Redundancy and the working partner
Two years have passed since “John Brown” got the letter that advised him his job no longer exists and that he has to part company with the organisation he spent a decade serving. He was so bitter that he did not even show up at the send-off function planned for him. John celebrated his 50th birthday last month and he feels as if he is a failure as “nutten nah gwan fi him”. His wife, although she understands the dilemma the family is facing, is growing increasingly frustrated.
A receptionist, she has been the sole provider for the family of five over the period. She has been in the position for the last 10 years and received only marginal increases over that time. She has been awarded employee of the year award on six occasions and is always pleasant. But in the last year, she has become quite grumpy and unco-operative. Customers have even complained about her curt and ill-mannered behaviour. It got to the point where she was outwardly rude to her supervisor and was referred to the human resources manager to effect the appropriate discipline. The supervisor strongly recommended dismissal or at least a two-week suspension.
THE above scenario is one that some human resource managers have to deal with in some organisations. A well-trained and experienced human resource professional would handle the situation in a fair, but firm manner.
It is true that “Mrs Brown” was disrespectful and ought to be punished for her improper behaviour, but the punishment must fit the crime.
A good human resource manager would want to find out what may have triggered the behaviour. She/he would have learned that the home situation accounted for the change in behaviour. The human resource manager would want to refer the worker to counselling to help her deal with the issues of frustration due to the home situation. Sending her home permanently would not do her or her family any good.
Some managers are insensitive to the needs of their staff and are always ready to discard them at the bat of an eyelid. They claim that the workplace is not a nursery and workers ought not to be treated like babies. They seem to forget that the employee has an emotional/psychological side that must be catered to.

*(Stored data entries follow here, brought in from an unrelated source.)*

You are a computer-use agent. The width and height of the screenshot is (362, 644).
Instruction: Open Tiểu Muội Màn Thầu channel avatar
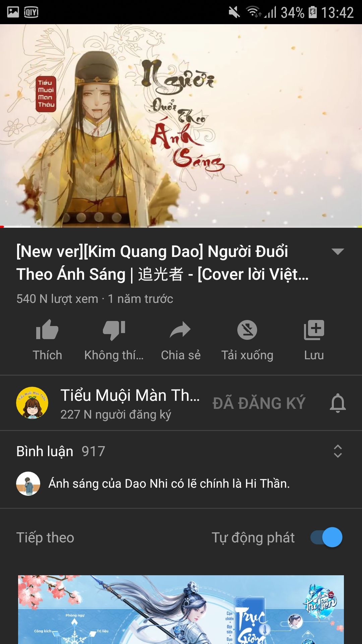(x=32, y=403)

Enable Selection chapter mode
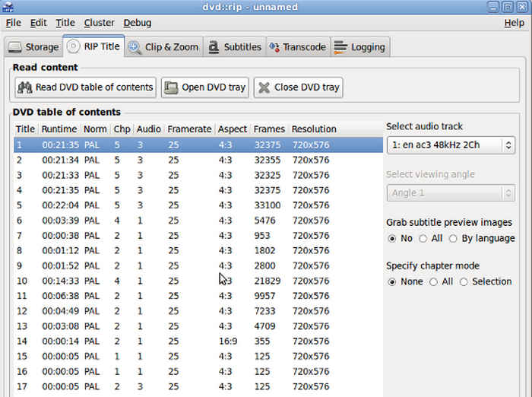tap(464, 281)
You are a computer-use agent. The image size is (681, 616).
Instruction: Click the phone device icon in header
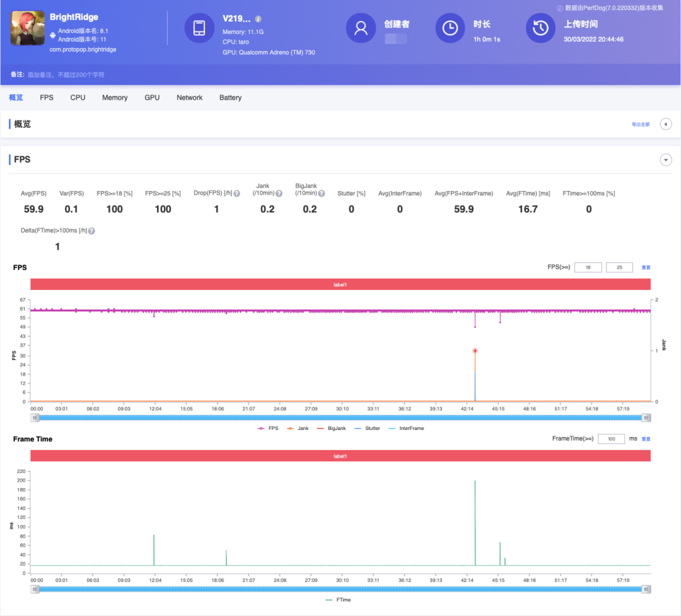pos(199,28)
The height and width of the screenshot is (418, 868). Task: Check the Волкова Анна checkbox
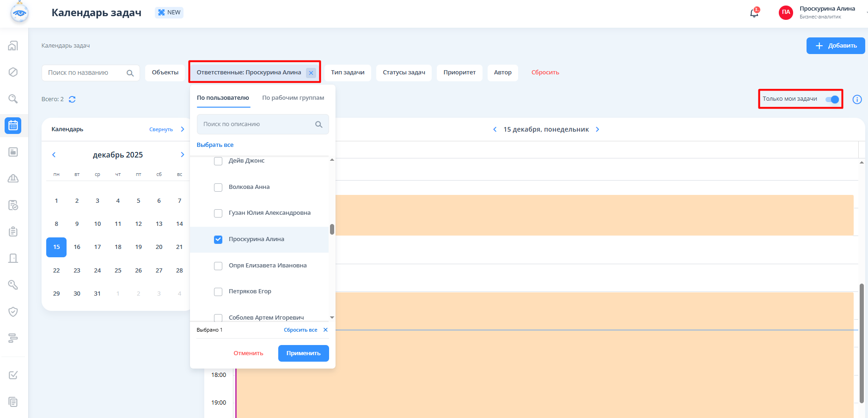[218, 187]
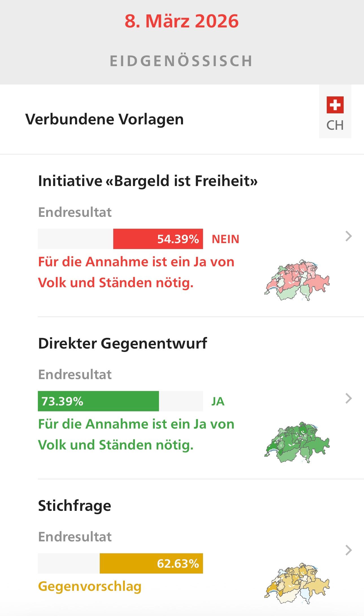Tap the Swiss flag CH icon
Image resolution: width=364 pixels, height=616 pixels.
[335, 112]
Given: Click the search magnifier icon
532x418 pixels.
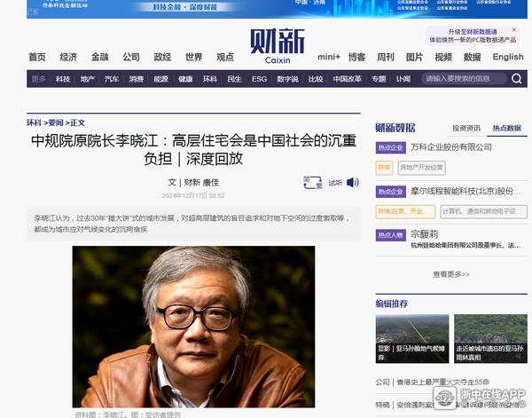Looking at the screenshot, I should [517, 78].

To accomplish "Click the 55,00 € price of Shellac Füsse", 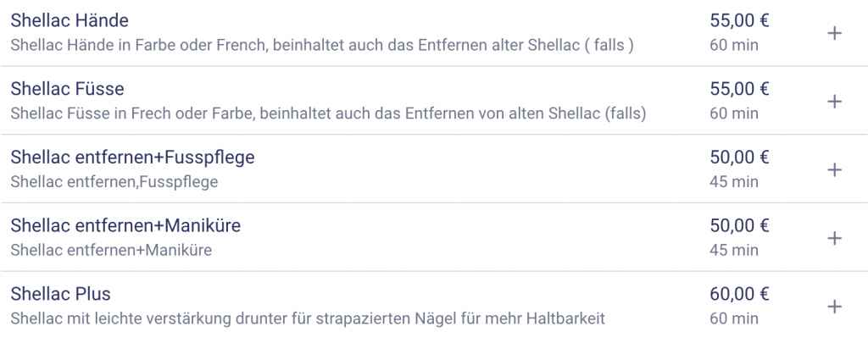I will tap(739, 89).
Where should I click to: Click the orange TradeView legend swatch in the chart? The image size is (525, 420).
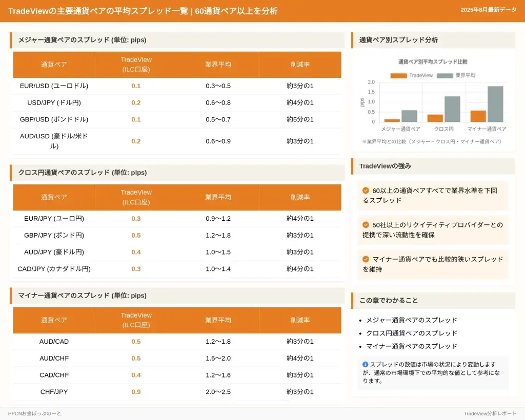pyautogui.click(x=398, y=75)
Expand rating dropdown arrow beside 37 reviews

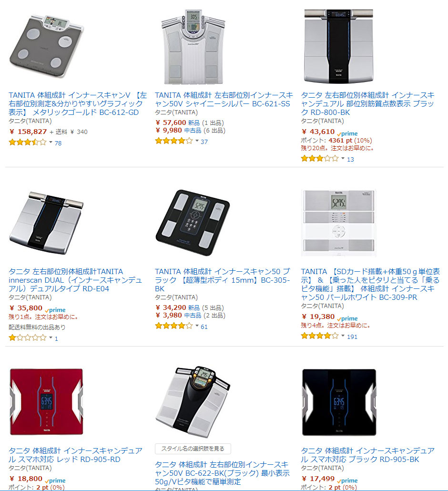coord(197,141)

Especially in these times where scores of families have been affected by redundancies, sympathy must be extended to the working partner who has to carry the burden of the financial obligations of the family. I would urge all managers, supervisors and co-workers to be sensitive to a colleague who might be engaged in this balancing act. You will notice a change in behaviour which might be symptomatic of depression.
Signs of depression
. Decreased interest or pleasure. The individual may have been actively involved in the social/sport club and is no longer interested. He/she does not have the desire to socialise any more.
. Weight loss or weight gain. Due to the psychological stress, the individual may lose appetite and skip the major meals of the day. The reverse is also possible where the individual overindulges and puts on excess weight.
. Sleep disturbance. The person may report that he/she is sleeping too much or
too little.
. Low energy or fatigue. The individual can become lethargic. It is not unusual for such workers to complain of a worrying loss of energy.
. Low self-esteem. A feeling of worthlessness and self-blame overshadows the individual and he/she takes responsibility for occurrences that he/she has no control over.
. Poor concentration and difficulty making decisions. The individual experiences a “brain fog” where the ability to think, concentrate and make decisions is greatly impaired.
. Feelings of hopelessness. The individual may be so depressed that he/she may entertain thoughts of suicide.
It is important therefore that every member of staff be aware of the signs and symptoms of depression and seek to offer help. Managers and supervisors should be mindful of this and not be too hasty to suspend or dismiss a worker. Take some time to find out how well he/she is coping and offer some psychological assistance. Most times, just a listening ear is all that is required.
And remember, be proactive rather than reactive.